Abstract

Exposure to brain injury via blast or blunt mechanisms disrupts multiple sensorimotor systems simultaneously. Large numbers of US Gulf War era and Operation Iraqi/Enduring Freedom veterans with traumatic brain injury (TBI) are suffering the symptom of dizziness - presumed due to "Multi-Sensory Impairment", a clinical pattern of damage to the auditory, visual and vestibular sensorimotor systems. To describe the oculomotor response to rapid head rotation in a population of veterans with dizziness. We also describe the reliability of using the video head impulse test (vHIT) in a veteran population. We used the vHIT to evaluate the vestibular-ocular reflex (VOR) gain and presence of compensatory saccades (CS) in each semicircular canal of 81 veterans (31% TBI) with dizziness. Data was collected using the ICS Otometric™ vHIT. Data was processed using both the Otometric™ software and custom software written in MATLAB™. This data was evaluated through Kruskal-Wallis rank-sum test and analysis of regression.
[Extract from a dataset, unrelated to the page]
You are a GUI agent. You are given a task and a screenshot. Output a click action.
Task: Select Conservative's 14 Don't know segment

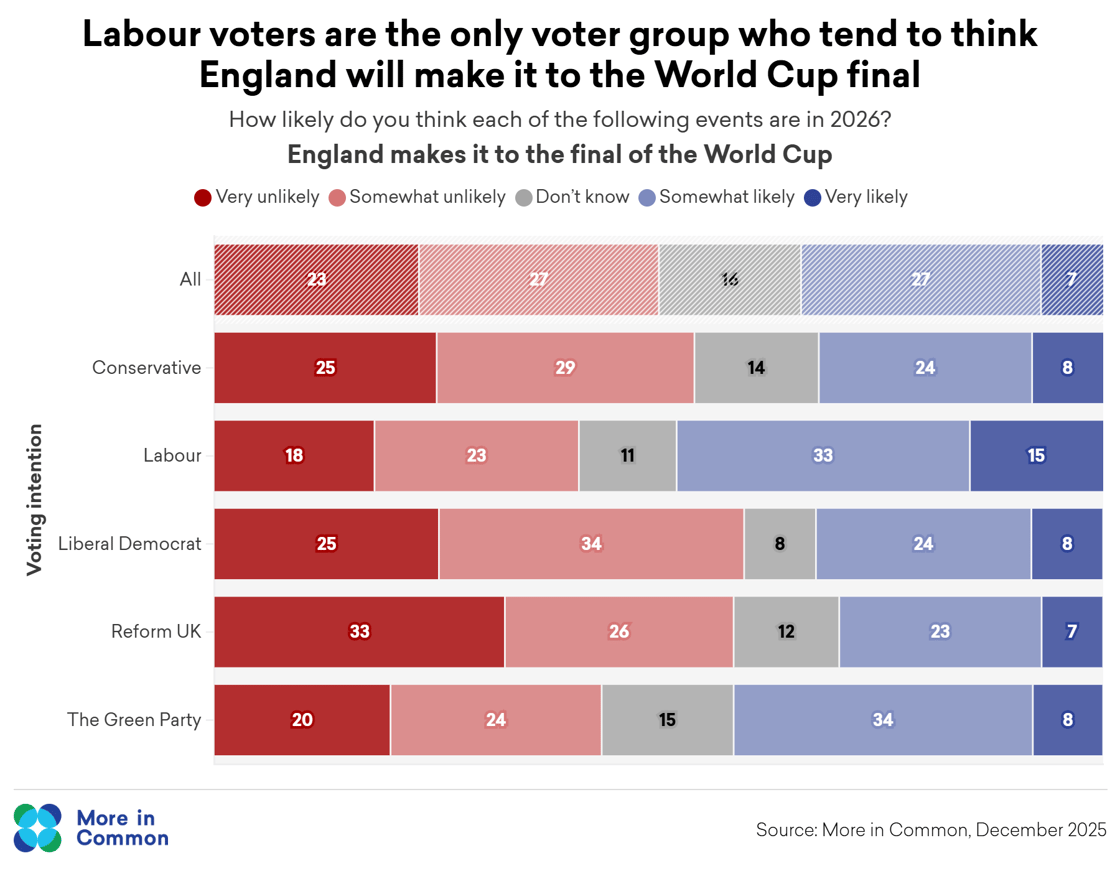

Veterans with dizziness recruit CS in all semicircular canal planes even though their VOR gain is normal. The vHIT is a reliable clinical test to quantify the metrics of the VOR and CS in veterans. Veterans with dizziness symptoms use compensatory saccades in all planes of semicircular canal rotation, despite having normal peripheral VOR gain during rapid head rotation. The video head impulse test is a stable measure of vestibular slow phase and metrics of compensatory saccades in veterans with dizziness.